Add /api/v4/token_exchange endpoint for modular services

Initial implementation of the token-exchange surface for modular services. Open follow-ups are listed at the bottom.

POST /api/v4/token_exchange issues a short-lived RS256 JWT that modular services (currently Artifact Registry) verify via OIDC discovery + JWKS against the issuing instance. The endpoint reuses CloudConnector::Keys for signing; everything else is purpose-built. SM<>SM works via the same code path.

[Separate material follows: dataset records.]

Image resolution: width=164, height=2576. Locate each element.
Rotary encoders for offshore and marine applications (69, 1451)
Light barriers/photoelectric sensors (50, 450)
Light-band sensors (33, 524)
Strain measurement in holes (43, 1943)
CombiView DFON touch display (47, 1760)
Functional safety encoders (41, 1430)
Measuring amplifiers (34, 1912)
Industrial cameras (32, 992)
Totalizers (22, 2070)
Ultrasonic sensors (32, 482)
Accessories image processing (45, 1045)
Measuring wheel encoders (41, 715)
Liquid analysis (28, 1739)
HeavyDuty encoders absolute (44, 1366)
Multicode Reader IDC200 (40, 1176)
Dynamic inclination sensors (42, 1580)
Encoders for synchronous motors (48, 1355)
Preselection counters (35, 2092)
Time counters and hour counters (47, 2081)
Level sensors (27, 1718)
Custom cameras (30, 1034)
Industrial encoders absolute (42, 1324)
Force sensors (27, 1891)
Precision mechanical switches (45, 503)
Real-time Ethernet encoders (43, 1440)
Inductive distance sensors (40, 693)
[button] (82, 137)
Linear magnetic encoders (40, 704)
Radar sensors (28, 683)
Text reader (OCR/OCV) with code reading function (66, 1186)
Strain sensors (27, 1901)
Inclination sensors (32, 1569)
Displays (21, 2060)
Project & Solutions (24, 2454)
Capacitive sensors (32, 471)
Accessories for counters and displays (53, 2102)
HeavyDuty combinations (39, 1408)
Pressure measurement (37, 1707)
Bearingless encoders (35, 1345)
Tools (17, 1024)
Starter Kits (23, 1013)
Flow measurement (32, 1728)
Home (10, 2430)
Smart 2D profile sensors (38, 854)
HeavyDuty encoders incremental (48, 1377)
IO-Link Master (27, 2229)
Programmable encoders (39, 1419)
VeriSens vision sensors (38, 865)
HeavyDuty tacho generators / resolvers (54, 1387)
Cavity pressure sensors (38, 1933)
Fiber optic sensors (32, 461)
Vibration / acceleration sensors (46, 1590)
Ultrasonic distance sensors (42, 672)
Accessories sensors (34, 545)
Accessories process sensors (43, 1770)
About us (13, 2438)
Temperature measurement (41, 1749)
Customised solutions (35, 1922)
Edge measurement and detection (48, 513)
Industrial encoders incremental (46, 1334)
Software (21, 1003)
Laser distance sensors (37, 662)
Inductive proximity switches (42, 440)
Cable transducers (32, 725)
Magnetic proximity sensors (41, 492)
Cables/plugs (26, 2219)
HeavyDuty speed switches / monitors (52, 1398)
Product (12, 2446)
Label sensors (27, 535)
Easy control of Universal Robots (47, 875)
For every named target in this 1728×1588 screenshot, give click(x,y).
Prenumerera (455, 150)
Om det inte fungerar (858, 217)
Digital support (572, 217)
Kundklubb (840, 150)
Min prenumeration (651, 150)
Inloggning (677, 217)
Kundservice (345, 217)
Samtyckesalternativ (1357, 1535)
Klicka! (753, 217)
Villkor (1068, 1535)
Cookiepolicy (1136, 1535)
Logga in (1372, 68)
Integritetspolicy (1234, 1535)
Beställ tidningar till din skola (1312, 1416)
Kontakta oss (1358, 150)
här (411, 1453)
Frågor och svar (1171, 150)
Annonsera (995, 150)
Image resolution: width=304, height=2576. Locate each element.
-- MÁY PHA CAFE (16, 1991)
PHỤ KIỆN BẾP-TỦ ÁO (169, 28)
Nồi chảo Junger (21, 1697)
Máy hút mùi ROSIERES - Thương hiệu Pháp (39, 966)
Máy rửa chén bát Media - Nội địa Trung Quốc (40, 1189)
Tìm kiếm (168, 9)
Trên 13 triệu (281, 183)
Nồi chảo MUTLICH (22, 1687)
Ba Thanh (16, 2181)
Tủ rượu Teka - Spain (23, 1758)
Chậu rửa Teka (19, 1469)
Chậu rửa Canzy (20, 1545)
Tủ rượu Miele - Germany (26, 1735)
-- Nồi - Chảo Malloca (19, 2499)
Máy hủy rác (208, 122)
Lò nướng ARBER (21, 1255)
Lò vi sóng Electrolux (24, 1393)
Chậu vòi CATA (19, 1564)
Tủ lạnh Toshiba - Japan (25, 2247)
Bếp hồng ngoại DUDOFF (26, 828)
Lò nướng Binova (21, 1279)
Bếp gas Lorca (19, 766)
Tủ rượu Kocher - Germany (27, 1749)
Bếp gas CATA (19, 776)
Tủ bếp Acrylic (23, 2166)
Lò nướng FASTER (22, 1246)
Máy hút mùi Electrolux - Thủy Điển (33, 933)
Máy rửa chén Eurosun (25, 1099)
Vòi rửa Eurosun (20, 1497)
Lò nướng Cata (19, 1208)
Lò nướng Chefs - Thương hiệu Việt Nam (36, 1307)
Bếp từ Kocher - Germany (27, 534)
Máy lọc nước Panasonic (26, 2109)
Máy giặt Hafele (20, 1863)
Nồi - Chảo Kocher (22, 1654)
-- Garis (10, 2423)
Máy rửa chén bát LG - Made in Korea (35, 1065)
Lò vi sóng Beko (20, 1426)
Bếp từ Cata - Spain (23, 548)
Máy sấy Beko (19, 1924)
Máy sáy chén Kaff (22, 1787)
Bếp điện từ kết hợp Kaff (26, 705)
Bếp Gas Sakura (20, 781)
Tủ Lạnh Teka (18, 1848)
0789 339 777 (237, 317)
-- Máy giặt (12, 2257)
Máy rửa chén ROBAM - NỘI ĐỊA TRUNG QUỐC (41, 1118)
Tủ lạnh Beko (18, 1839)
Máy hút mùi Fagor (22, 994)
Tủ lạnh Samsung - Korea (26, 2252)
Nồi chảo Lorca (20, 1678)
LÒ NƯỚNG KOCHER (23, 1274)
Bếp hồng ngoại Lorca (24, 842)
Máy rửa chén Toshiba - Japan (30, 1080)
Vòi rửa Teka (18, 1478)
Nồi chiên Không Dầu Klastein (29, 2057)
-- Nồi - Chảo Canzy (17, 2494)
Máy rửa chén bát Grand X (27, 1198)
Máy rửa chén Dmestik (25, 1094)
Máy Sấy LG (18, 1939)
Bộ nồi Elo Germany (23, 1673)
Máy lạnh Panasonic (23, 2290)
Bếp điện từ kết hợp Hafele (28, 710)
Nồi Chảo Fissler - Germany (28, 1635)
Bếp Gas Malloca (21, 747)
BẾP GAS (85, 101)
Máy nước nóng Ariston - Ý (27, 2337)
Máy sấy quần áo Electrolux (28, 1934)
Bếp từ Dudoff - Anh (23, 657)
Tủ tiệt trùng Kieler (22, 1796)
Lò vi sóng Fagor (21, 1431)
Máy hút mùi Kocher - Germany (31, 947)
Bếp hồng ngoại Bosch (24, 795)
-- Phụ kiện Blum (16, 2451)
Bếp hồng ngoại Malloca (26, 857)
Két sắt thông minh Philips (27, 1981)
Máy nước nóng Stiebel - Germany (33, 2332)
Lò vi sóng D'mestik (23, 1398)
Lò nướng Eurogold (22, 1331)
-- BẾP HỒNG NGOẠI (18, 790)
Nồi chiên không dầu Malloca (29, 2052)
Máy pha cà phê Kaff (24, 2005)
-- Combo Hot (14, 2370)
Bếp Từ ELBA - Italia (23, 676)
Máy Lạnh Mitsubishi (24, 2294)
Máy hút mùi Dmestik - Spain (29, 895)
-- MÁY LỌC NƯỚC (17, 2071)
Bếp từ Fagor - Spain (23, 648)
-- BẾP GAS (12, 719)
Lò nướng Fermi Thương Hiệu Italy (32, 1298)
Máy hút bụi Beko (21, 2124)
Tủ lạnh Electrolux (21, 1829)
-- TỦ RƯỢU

Scope: this endpoint serves the 3rd-party client direct-access path (Docker, npm, Maven, etc.). The in-Rails resolver path -- where Rails fetches AR data on a user's behalf via a server-minted (principal, role, resource) scoped JWT -- is a separate server-side flow (handbook MR 19696).

Source: ee/lib/api/authn/token_exchange.rb (API::Authn::TokenExchange), minted by Authn::TokenExchange::TokenIssuer (no CloudConnector::* coupling beyond reading the signing key via CachingKeyLoader).

Decoded sample

{
  "jti": "5d250d2f-0e6c-4f7d-987b-222973bfb6af",
  "iss": "http://gdk.test:3443",
  "aud": ["gitlab-artifact-registry"],
  "sub": "1",
  "iat": 1779870540,
  "nbf": 1779870540,
  "exp": 1779870840,
  "gitlab_realm": "saas",
  "gitlab_organization_id": 1
}
  • iss -- Doorkeeper-derived instance URL. Verifier fetches JWKS from {iss}/.well-known/openid-configuration.
  • sub -- numeric local_id per ADR-019.
  • nbf == iat -- no sender-side leeway. The verifier must apply its own clock-skew tolerance (e.g. jwt.WithLeeway in golang-jwt v5, jwt.WithAcceptableSkew in lestrrat-go/jwx); ≥ 5s recommended.
  • exp = iat + ttl -- 5-min default, 12-hour cap (matches the issue spec and AWS CodeArtifact / Google Artifact Registry precedent so long Maven/Gradle builds don't expire mid-flight).
  • gitlab_realm -- saas / self-managed, via ::CloudConnector.gitlab_realm.
  • gitlab_organization_id -- read from current_user.organization_id.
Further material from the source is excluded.